Women were categorized as receiving BCS (surgery of primary site variable values of 20–24) and mastectomy (surgery of primary site variable values of 30–80). The demographic variables included age at diagnosis (<35, 35–49, 50–64, ≥ 65 years) and race (white, black, other). The cancer characteristics included stage (III, IV, unknown), grade (well differentiated, moderately differentiated, poorly differentiated, undifferentiated, unknown), N stage (N0, N1, N2, N3, NX, NA), distant metastasis (M0, M1, NA), laterality (right, left, paired, bilateral, unknown), and HR and HER2 status (positive, negative unknown). The treatment characteristics included receipt of radiotherapy (no, yes, unknown). Tumor subtypes were classified as HR+/HER2-, HR+/HER+, HR-/HER2+, and triple-negative (TN) subtypes according to the breast subtype variable.
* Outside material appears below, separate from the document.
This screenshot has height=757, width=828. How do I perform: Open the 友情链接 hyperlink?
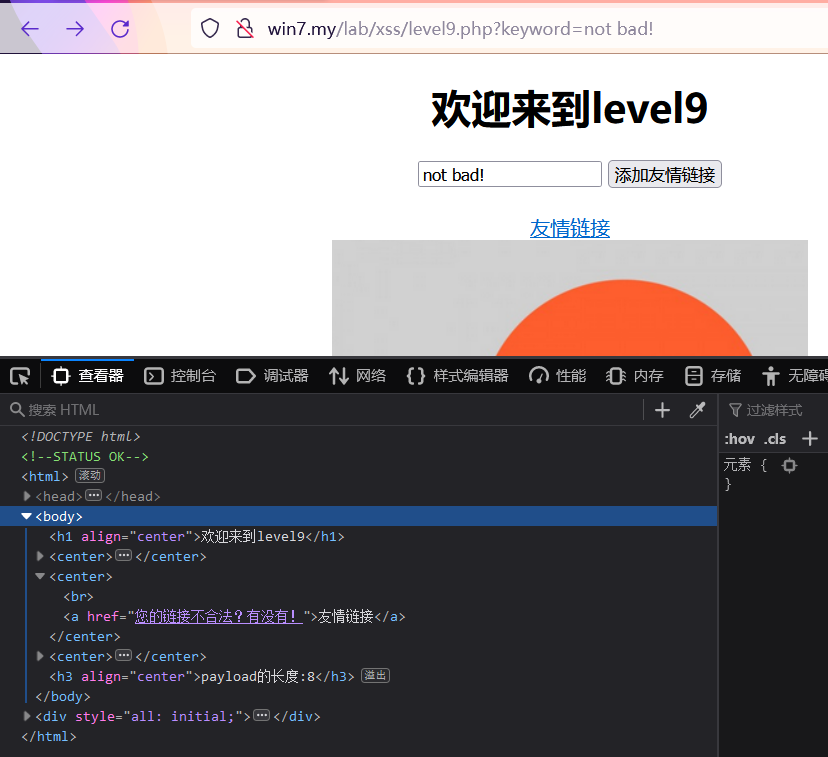click(569, 228)
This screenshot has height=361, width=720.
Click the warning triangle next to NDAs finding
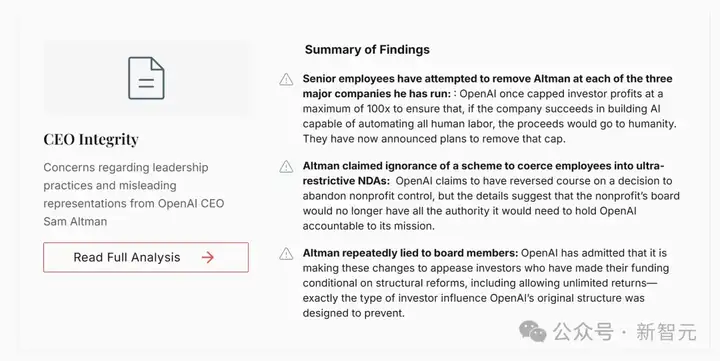(286, 166)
The two main outcomes in our study were OS and BCSM. Vitality status was recorded as “alive” or “dead” in the SEER dataset. Survival time (in months) was calculated for each patient using the “Completed Months of Follow-Up” option in the SEER database. OS was determined by comparing males and females who were alive at the end of the study period or who were alive at their last follow-up. BCSM was determined by comparing males and females whose cause of death was due to BC with males and females who were alive at the end of the study period, had died due to other causes, or who were alive at their last follow-up. Cases without survival times were classified as unknown and removed from the study.
Statistical analysis
Patient demographics and cancer- and treatment-related characteristics were compared between females and males using the Chi square or Fisher’s exact tests as appropriate. Within each variable, patients with unknown data were excluded from the comparative analysis. A matched subgroup analysis was performed. Survival probabilities for OS and BCSM were estimated using the weighted Kaplan–Meier method, and variables were compared using the log-rank test in the subgroups. Multivariate Cox proportional hazard regressions were used to obtain HRs and their respective 95% confidence intervals and show the strength of the estimated relative risk; these approaches were applied to model the relationship between potential covariates and either OS or BCSM. All statistical analyses and all charts of survival probabilities were performed using SPSS 19.0 (IBM Corporation, Armonk, NY, USA). A two-sided P value < 0.05 was considered statistically significant.
ACKNOWLEDGMENTS
This work was partially supported by a NSFC grant to Dr. Shengrong Sun (Grant NO: 81471781). This work was also supported by a NSFC grant to Dr. Juanjuan Li (Grant NO: 81302314), and a Fundamental Research Funds for the Central Universities of China grant to Shan Zhu (Grant NO: 2042014kf0189).
CONFLICTS OF INTEREST
The authors have no conflicts of interest to disclose.